[Opening SUPPLIED RECORDS section]

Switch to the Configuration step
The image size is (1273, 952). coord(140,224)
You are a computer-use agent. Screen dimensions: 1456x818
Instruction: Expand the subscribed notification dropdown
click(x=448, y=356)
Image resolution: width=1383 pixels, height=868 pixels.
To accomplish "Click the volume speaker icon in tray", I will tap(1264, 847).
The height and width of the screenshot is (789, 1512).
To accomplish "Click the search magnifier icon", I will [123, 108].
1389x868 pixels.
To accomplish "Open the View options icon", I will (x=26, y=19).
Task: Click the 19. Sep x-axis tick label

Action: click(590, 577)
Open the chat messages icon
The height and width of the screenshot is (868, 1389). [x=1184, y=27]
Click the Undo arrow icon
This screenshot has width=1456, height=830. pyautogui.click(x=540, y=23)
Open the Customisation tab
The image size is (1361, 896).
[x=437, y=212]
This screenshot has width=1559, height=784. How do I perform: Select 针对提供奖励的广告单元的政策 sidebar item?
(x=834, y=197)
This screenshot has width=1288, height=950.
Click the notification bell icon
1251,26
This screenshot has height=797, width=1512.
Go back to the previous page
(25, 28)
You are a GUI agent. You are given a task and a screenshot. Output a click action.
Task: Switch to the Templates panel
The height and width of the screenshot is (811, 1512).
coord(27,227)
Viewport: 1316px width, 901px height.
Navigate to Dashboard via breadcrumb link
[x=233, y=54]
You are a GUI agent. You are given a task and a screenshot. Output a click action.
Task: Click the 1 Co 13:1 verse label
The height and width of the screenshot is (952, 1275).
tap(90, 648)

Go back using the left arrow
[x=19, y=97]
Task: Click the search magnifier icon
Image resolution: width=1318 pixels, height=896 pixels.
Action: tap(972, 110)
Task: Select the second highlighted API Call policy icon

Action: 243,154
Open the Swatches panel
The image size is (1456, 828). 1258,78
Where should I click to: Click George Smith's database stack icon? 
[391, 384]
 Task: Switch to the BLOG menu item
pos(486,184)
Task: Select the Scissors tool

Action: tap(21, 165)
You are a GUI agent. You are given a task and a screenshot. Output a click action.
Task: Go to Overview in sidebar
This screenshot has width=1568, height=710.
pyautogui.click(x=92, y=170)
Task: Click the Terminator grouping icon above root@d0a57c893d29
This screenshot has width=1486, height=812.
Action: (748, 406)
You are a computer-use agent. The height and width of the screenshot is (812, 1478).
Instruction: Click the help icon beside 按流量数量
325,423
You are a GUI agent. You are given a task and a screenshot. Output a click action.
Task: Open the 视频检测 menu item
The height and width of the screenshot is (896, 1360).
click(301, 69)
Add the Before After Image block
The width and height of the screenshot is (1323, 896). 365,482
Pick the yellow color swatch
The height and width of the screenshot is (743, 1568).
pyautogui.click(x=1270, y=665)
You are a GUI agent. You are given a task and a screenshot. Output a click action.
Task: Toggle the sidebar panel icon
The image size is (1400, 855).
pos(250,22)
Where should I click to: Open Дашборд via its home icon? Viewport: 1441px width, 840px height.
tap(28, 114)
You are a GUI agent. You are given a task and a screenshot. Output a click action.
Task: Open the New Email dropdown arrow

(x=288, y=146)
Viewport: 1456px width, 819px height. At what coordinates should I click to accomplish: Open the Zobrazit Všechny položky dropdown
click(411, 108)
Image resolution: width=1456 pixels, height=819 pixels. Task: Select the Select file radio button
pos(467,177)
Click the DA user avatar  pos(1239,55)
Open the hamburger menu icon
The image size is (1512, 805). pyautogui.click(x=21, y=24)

[Closing SUPPLIED RECORDS section]

» EXERCISE:
Retype the records above, but only those lines that fall between the line containing "This screenshot has width=1559, height=784." and the line containing "Task: Click the 1 Co 13:1 verse label", with both of those lines included, exactly as written.

» RESULT FOR THIS TASK:
This screenshot has width=1559, height=784. How do I perform: Select 针对提供奖励的广告单元的政策 sidebar item?
(x=834, y=197)
This screenshot has width=1288, height=950.
Click the notification bell icon
1251,26
This screenshot has height=797, width=1512.
Go back to the previous page
(25, 28)
You are a GUI agent. You are given a task and a screenshot. Output a click action.
Task: Switch to the Templates panel
The height and width of the screenshot is (811, 1512).
coord(27,227)
Viewport: 1316px width, 901px height.
Navigate to Dashboard via breadcrumb link
[x=233, y=54]
You are a GUI agent. You are given a task and a screenshot. Output a click action.
Task: Click the 1 Co 13:1 verse label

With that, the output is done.